As the year is nearer to an end, data shows the housing market has faced turbulence in 2023. Mortgage rates, hanging around 8%, create uncertainty, while housing prices persist in their upward climb. As a result, housing inventories are declining and a drop in potential home buyers is also noted. This situation raises concerns for both potential homebuyers and those closely watching real estate trends.
Redfin’s Chief Economist, Daryl Fairweather engaged in a discussion with Yahoo Finance to explore reasons behind the current challenges.
According to her, despite the hurdles, there’s optimism for potential relief in the housing market, and insights into the housing market in 2024 are on the horizon.
“In the most probable scenario, rates are anticipated to decrease to approximately 6.5-6.6% by year-end,”
While not a substantial relief, this adjustment could make a significant financial difference for potential homebuyers, potentially saving them hundreds of dollars.
What May Change in the Housing Market in 2024?
People have a desire to buy houses and it’s been building up without reaching a breaking point.
When asked, what changes in the new year? Daryl Fairweather highlights,
“Throughout the year, we’ve observed that even slight shifts in mortgage rates prompt responses from buyers.”
When mortgage rates rise, buyers step back; when they drop, they return to the market. What’s slightly different now is an increasing number of sellers reaching out to sell their homes.
If this trend persists, it could lead to more inventory in the housing market in 2024 and increased home sales without significant price hikes. Initially, everyone was concerned about heightened competition if mortgage rates fell.
Now people are cautiously optimistic about the prospect of more listings, potentially resulting in increased sales without substantial price pressures.
With rates peaking at 8%, each percentage point holds considerable sway over affordability.
So by exploring the mortgage rates, the discussion delves into the question of a potential floor.
Where Does the Outlook Stand?
Daryl explains the horizon for rates is quite open. Historical data shows the unpredictability of rates, and a surprise recession could lead to a significant drop.
In the most likely scenario, rates might stabilize around 6.5%-ish, perhaps 6.6% by the year’s end.
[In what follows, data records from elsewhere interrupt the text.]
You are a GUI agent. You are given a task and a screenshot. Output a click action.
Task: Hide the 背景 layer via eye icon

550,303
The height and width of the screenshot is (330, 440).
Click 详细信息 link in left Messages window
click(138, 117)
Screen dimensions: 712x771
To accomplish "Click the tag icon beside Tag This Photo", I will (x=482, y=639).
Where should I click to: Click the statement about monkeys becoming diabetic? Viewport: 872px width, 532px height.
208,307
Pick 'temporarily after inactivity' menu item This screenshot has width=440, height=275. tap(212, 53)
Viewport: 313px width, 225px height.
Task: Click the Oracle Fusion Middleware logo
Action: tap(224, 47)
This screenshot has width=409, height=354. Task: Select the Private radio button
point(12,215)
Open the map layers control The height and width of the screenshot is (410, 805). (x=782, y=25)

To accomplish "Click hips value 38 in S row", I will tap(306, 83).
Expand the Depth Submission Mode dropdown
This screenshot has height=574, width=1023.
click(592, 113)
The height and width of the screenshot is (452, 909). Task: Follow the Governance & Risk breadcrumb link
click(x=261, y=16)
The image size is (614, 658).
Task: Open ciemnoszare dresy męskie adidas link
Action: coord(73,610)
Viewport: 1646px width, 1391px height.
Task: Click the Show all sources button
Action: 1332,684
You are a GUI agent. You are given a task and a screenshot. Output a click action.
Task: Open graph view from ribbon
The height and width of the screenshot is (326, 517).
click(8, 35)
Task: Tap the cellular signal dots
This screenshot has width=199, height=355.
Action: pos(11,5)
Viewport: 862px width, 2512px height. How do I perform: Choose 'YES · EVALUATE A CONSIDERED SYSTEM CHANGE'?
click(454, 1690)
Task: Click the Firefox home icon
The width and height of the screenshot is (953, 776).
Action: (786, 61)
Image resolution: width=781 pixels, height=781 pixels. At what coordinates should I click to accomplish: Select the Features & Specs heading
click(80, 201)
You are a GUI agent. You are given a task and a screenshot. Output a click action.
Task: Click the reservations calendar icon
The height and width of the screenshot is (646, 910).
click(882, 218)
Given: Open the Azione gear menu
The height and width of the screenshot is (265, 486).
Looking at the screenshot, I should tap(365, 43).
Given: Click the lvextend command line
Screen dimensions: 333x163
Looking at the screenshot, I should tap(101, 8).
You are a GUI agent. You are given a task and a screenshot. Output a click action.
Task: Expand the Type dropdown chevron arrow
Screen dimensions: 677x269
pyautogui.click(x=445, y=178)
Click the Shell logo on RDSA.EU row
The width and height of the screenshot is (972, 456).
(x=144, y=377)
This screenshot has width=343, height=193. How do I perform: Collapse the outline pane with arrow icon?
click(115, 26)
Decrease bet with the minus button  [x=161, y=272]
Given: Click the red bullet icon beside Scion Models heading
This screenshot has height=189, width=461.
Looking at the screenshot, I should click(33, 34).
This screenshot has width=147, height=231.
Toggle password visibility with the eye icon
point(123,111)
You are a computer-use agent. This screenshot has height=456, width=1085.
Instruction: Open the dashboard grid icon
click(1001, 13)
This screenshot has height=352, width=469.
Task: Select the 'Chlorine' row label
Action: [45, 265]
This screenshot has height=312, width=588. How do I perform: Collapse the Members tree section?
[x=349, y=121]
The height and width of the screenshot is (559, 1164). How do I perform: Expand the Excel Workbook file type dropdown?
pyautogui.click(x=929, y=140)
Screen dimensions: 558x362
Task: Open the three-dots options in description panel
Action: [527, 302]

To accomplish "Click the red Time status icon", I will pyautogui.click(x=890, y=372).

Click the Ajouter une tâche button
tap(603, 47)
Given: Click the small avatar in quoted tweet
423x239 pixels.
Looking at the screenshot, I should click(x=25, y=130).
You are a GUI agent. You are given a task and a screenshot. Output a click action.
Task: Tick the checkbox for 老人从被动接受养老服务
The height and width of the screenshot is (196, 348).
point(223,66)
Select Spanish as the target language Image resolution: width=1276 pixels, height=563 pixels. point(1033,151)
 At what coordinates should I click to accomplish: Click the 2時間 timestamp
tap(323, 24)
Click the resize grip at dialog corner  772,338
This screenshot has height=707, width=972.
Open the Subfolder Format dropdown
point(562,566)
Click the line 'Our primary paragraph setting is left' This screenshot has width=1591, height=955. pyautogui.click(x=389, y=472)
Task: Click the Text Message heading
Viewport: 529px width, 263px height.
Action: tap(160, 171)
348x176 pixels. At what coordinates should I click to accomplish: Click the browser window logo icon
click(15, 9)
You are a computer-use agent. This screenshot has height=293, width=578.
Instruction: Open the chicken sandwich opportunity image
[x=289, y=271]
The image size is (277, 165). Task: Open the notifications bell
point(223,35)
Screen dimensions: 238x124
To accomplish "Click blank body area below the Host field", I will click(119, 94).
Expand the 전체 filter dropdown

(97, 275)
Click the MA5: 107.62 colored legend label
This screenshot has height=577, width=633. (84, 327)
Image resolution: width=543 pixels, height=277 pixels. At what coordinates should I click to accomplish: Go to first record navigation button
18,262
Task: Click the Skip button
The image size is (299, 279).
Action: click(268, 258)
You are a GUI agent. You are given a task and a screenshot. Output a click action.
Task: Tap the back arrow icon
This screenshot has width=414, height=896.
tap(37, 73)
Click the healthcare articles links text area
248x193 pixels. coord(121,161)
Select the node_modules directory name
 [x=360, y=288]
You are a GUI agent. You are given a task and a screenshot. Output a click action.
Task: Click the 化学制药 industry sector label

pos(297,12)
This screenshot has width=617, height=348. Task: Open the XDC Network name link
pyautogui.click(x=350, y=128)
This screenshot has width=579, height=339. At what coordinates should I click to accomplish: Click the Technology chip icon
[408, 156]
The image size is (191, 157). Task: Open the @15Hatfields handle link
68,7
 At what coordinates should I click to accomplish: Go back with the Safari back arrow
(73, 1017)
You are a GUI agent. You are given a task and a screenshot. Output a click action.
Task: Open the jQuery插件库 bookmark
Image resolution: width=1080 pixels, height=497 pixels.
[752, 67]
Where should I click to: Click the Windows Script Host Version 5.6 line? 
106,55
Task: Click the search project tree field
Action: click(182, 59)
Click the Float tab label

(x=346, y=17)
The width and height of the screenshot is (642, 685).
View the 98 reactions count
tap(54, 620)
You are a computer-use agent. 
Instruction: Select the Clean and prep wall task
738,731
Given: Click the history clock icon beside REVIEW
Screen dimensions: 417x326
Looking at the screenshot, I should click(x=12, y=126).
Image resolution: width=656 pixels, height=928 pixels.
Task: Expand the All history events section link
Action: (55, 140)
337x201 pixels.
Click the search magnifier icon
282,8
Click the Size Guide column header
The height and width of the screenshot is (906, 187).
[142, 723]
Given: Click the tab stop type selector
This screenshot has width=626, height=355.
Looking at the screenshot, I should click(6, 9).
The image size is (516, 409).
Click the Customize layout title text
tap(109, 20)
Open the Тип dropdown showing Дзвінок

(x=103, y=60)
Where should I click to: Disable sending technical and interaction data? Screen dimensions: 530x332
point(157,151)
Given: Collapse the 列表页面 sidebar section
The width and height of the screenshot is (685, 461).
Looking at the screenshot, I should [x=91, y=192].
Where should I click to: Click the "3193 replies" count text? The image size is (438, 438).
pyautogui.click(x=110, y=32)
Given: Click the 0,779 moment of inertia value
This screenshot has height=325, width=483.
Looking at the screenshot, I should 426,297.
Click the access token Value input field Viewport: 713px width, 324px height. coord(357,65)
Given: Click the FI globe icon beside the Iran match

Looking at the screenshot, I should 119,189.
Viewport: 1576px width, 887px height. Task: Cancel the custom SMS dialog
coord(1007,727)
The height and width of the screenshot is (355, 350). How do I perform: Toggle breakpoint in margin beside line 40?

While not groundbreaking, this shift could translate into monthly savings of hundreds of dollars for aspiring homebuyers—a noteworthy development in the mortgage cost landscape.
According to Daryl Fairweather’s analysis, there’s an expectation of more listings emerging. The anticipation is for a reduction in the mortgage rate lock-in effect, as individuals grow less patient with selling.
Over the years, potential sellers may have postponed due to higher mortgage rates, anticipating a better market. Currently, there is a noticeable increase in sellers entering the market, believing it’s the opportune moment.
If this trend continues, the outcome could be more inventory and increased sales without significant upward pressure on prices.
What About the Rental Market?
There’s an expectation that the stigma of renting will diminish next year, primarily due to the economics of the situation. Renting is often more cost-effective than owning in many parts of the country.
While many available rentals are smaller, such as one-bedroom or even zero-bedroom units, they don’t necessarily compete directly with larger single-family homes.
If someone chooses to prolong their stay in an apartment before transitioning to homeownership, it’s likely to be viewed as a financially prudent decision in the coming year, rather than as throwing money away on rent.
Experts Diverge in Their Forecasts
Recent indicators point to a potential easing in the housing market in 2024. In November, housing inventory increased by 7.5% year-over-year.
The rise in available homes could intensify competition among sellers, potentially leading to a downward pressure on home prices.
Furthermore, the recent pause in the Federal Reserve’s interest rate increases might spur increased activity in the market.
Buyers may be optimistic that the Fed’s campaign of rate hikes could be concluding.
Although the federal funds rate doesn’t directly affect mortgage rates, mortgage lenders typically adjust their rates in alignment with the Fed rate.
While several experts predict that home prices will either stay steady or continue to rise, some anticipate a modest drop in prices in the near future.